Il mondo si ribella alla globalizzazione.
Si rimette in discussione il modello unico di società imposto negli
ultimi decenni: un modello fondato sul dominio della finanza e della
tecnica, e sul potere delle oligarchie economiche e dei tecnocrati. Un
modello che esige di abbattere i confini, di vivere in un mercato aperto
e globale, di superare identità, comunità e appartenenze, nel nome del
globalitarismo, che è poi il sistema globale che diventa totalitario e
non ammette difformità e aree al di fuori del suo sistema.
Quel modello, che ha come vistoso effetto collaterale l’ondata migratoria,
sta franando ed è mal sopportato non solo dai poveri del mondo ma anche
dagli ex ricchi dell’occidente. Ha stritolato e proletarizzato le
classi medie, fa vivere a disagio e senza prospettive milioni di
persone, di giovani e di anziani. Da noi si nasconde sotto l’egida
dell’Europa o del suo totem monetario, l’Euro.
Così accade nel mondo che stia insorgendo una Grande Risposta al potere globalitario.
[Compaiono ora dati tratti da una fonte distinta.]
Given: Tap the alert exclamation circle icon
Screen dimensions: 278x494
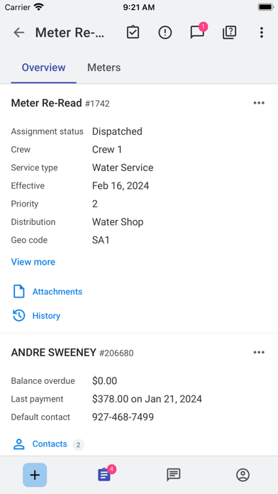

Una risposta che dice, come sostiene Trump, America First, cioè viene
prima la mia patria, i miei connazionali e poi gli altri. E viene prima
il popolo sovrano rispetto alle oligarchie economiche e tecnocratiche.
Un nuovo amor patrio, una nuova sovranità popolare e nazionale,
un richiamo alla tradizione e alle identità dei popoli, una ripresa dei
confini non come muri ma come linee di frontiera che non vanno
oltrepassate perché disegnano sicurezza, libertà e identità delle
nazioni. Confine come rifiuto della Dismisura, il peccato più grave per
gli antichi greci. E dunque protezione, in certi casi anche
protezionismo, cioè tutela dei sistemi economici nazionali, come noi non
abbiamo saputo fare. Di tutto questo Trump è solo una spia arancione,
come il colore dei suoi capelli e il segnale di pericolo.
Quel che da noi ci vorrebbe è dunque chi sia in grado di dire Prima l’Italia,
e non solo di declamarla ma di declinarlo poi nella realtà,
coinvolgendo le migliori energie del Paese, capeggiando un Progetto di
rinascita italiana. Non si tratta di spezzare un processo mondiale
gigantesco come la globalizzazione, ma di rispondere ai suoi effetti
devastanti, di frenare le emorragie che produce e gli effetti
collaterali. Insomma di compensare il flusso globale con un flusso di
segno opposto.
Niente ciuffi arancioni, o ancora colonialismi a stelle e strisce. Ma la politica, la cultura, il popolo degli italiani. Prima l’Italia.